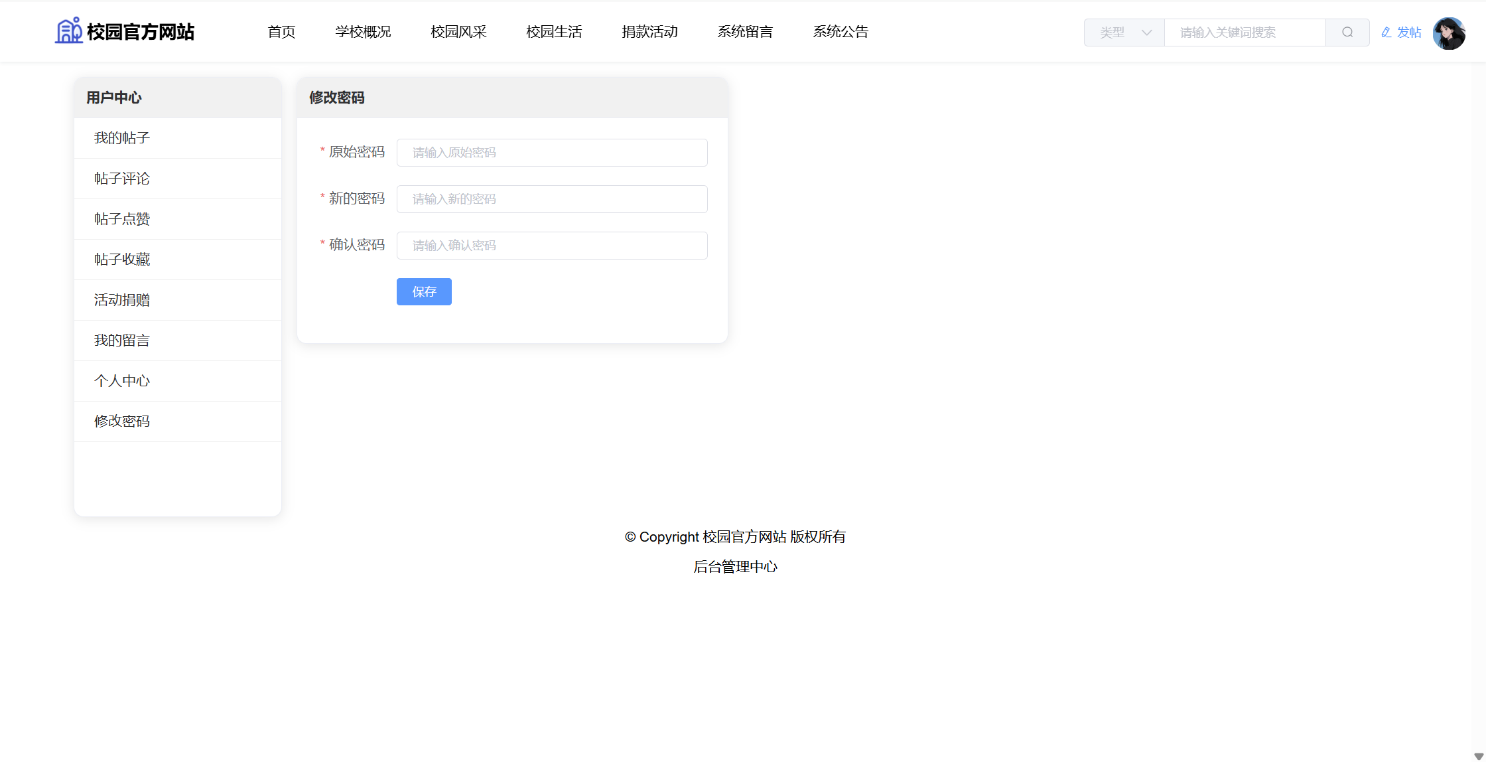Viewport: 1486px width, 762px height.
Task: Click the search magnifier icon
Action: (1347, 33)
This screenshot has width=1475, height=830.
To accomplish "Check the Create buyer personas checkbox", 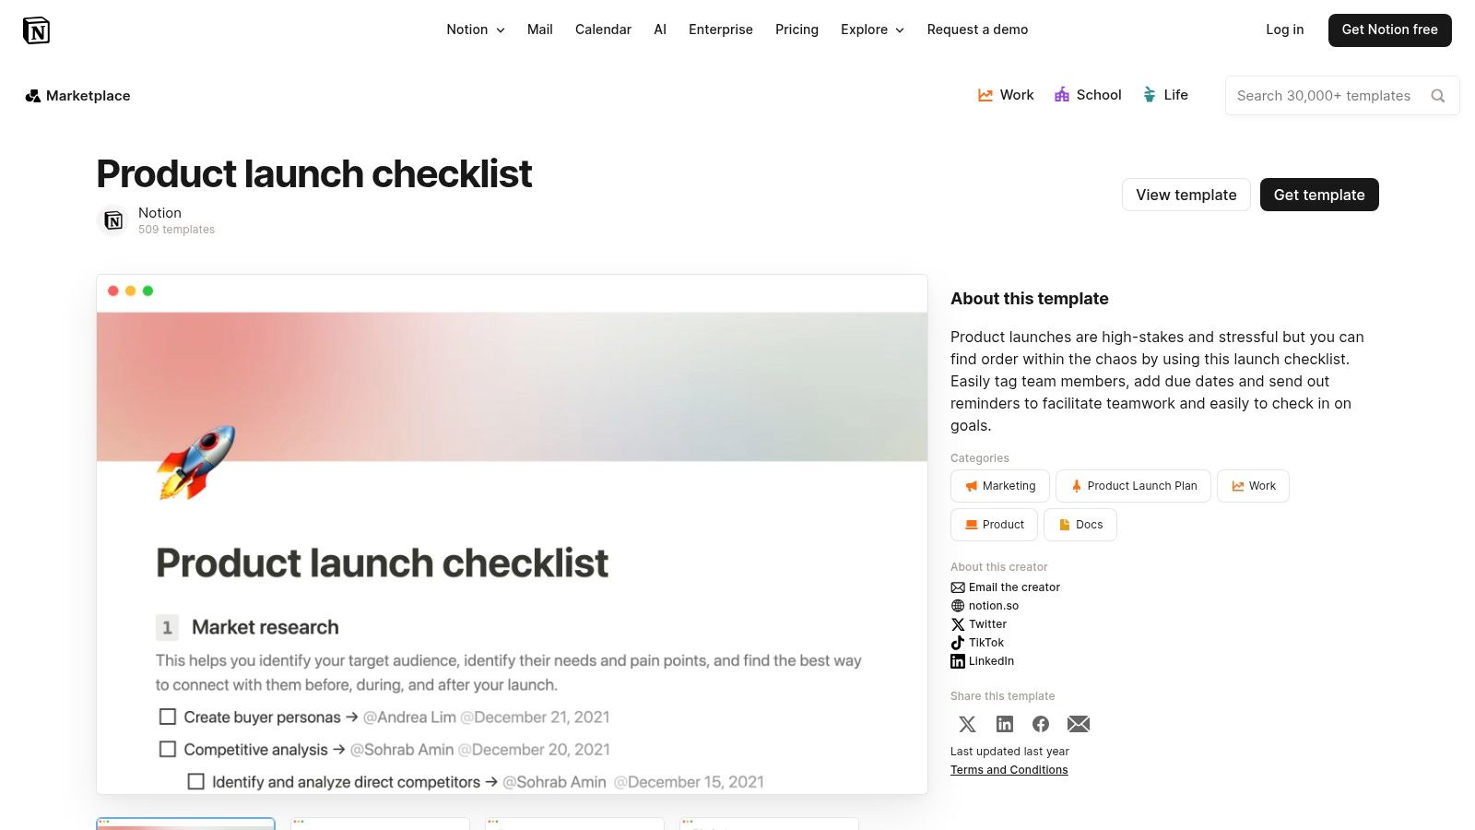I will pyautogui.click(x=167, y=717).
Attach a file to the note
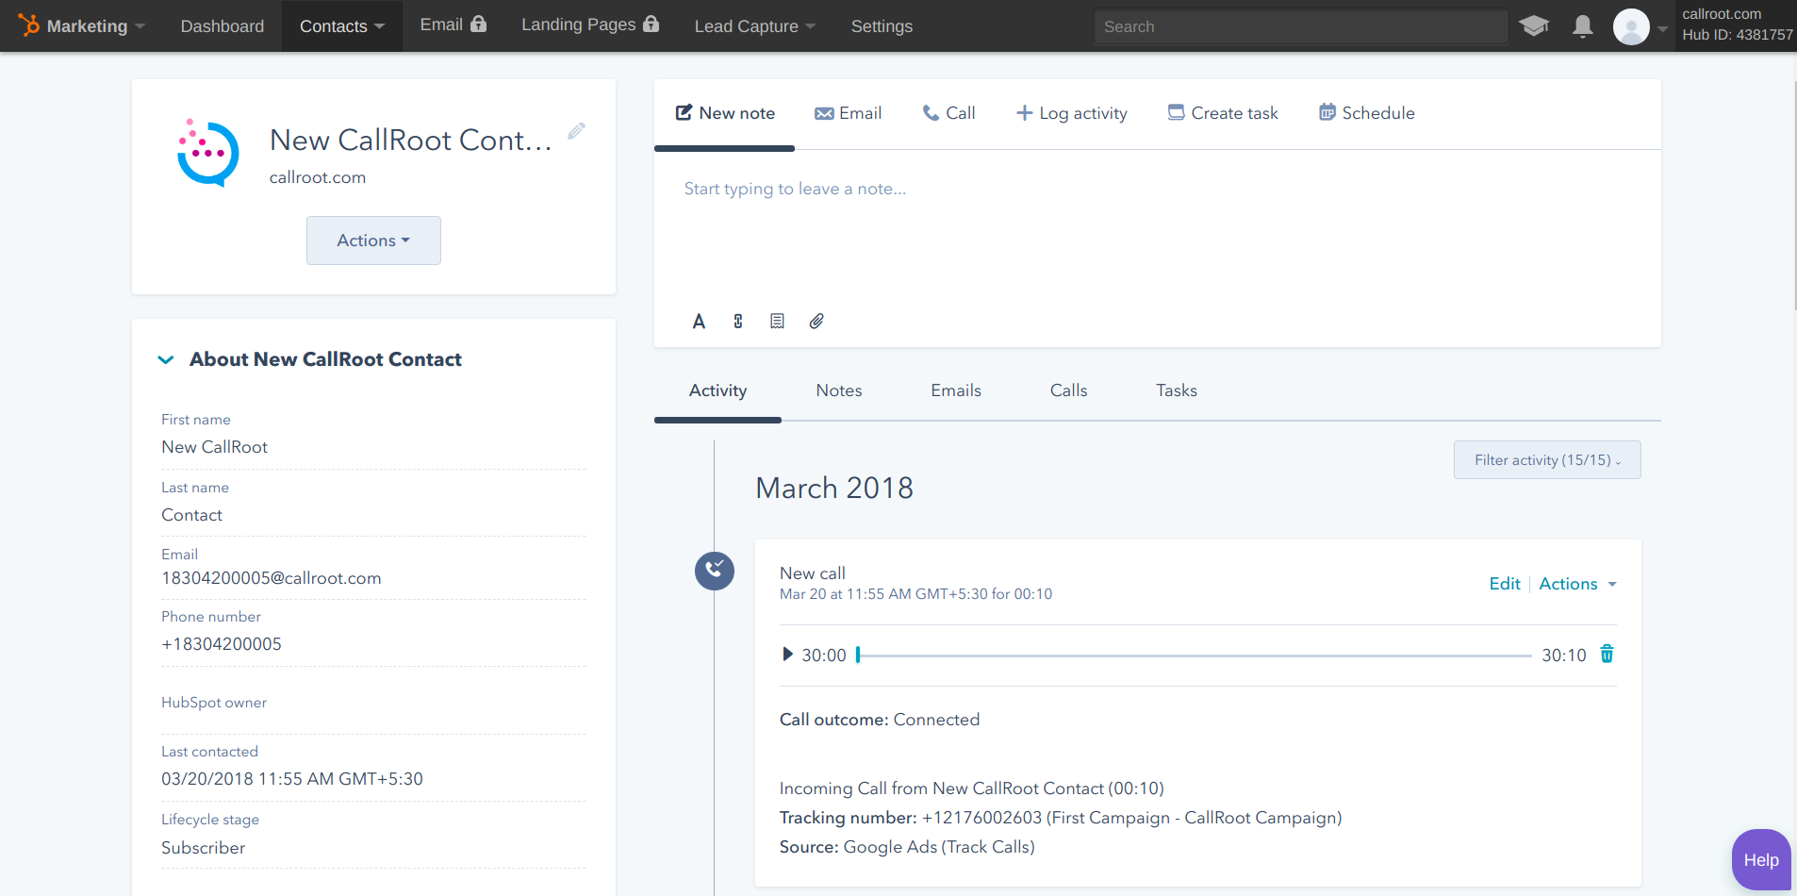The width and height of the screenshot is (1797, 896). pyautogui.click(x=816, y=321)
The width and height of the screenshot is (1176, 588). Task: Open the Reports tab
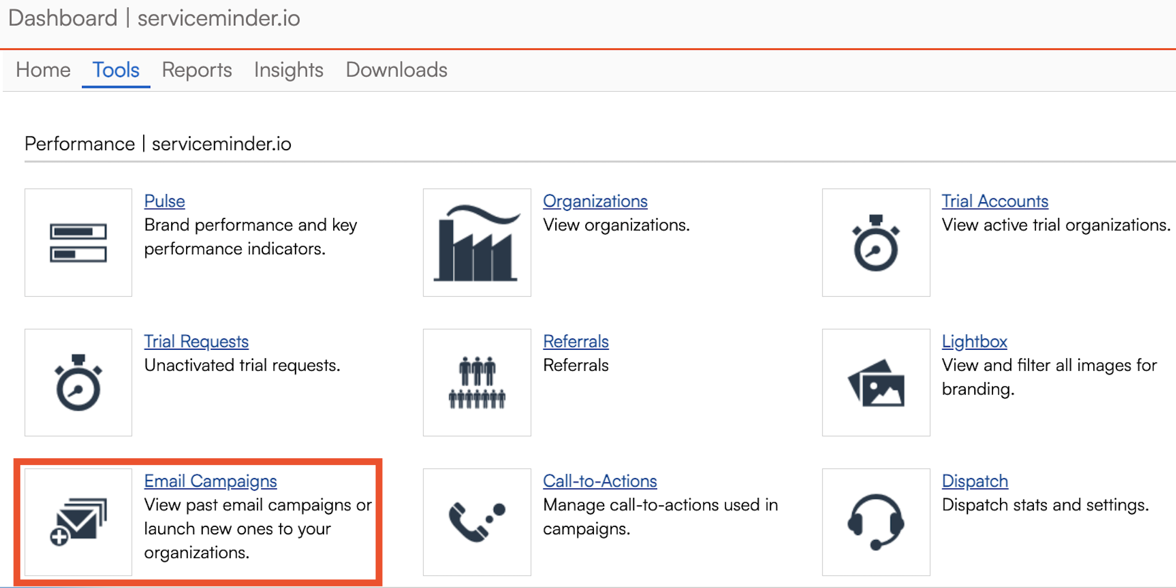(x=197, y=70)
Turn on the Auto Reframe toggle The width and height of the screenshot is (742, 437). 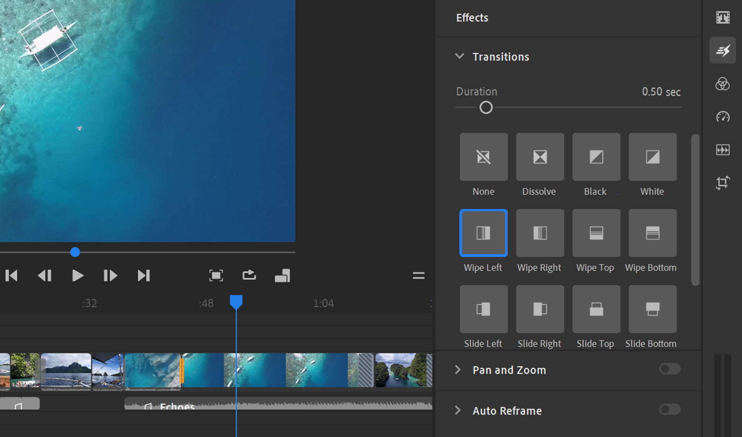(x=669, y=410)
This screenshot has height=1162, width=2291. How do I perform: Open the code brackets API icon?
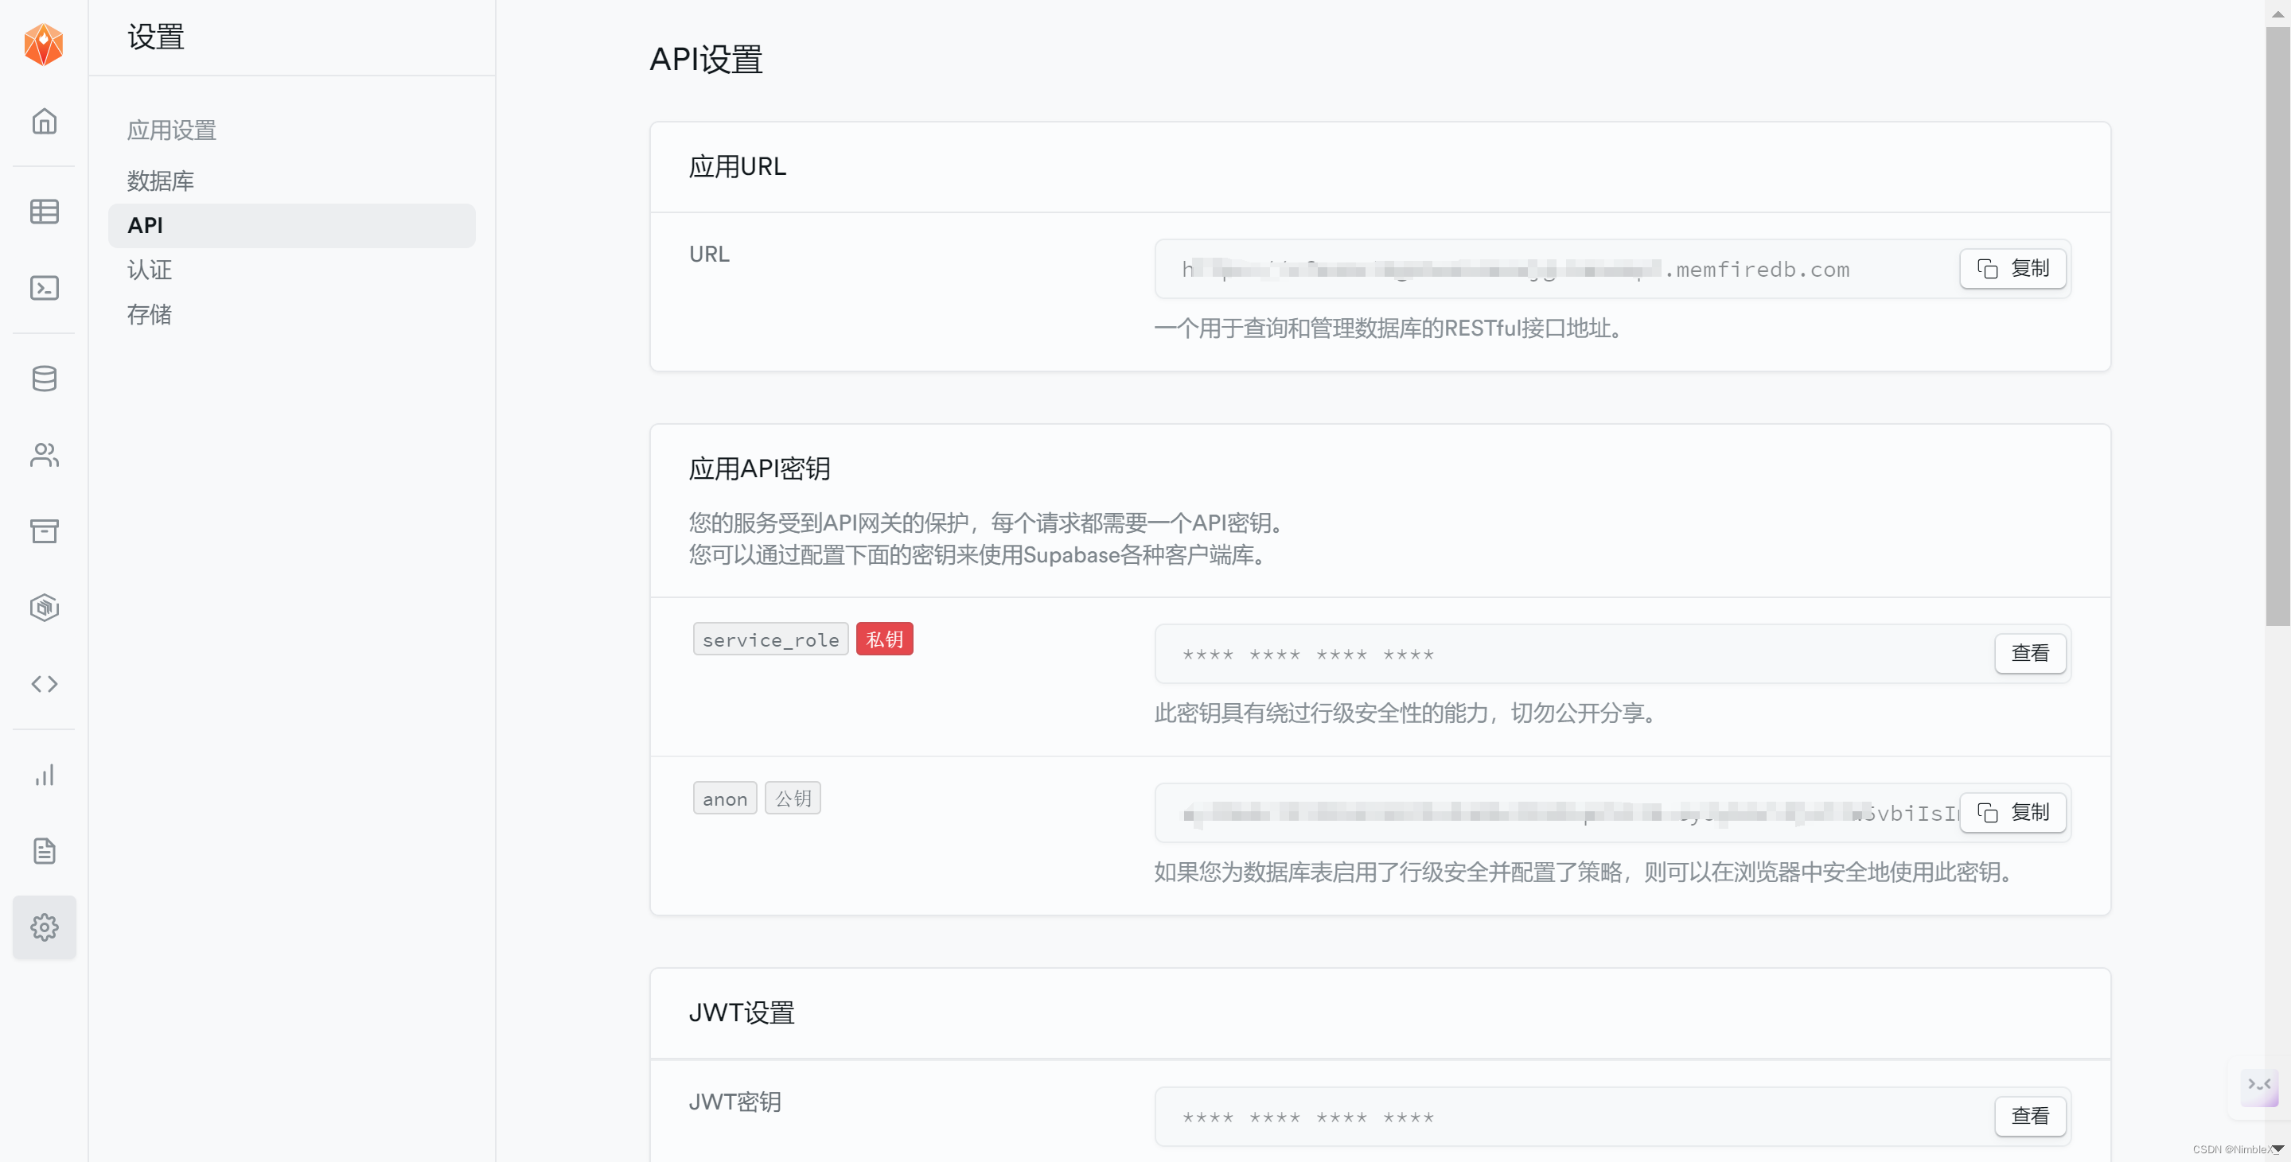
□ □ □
*Action item*: The reply is a bare number: how many lines above include "This".

*Answer section*: 2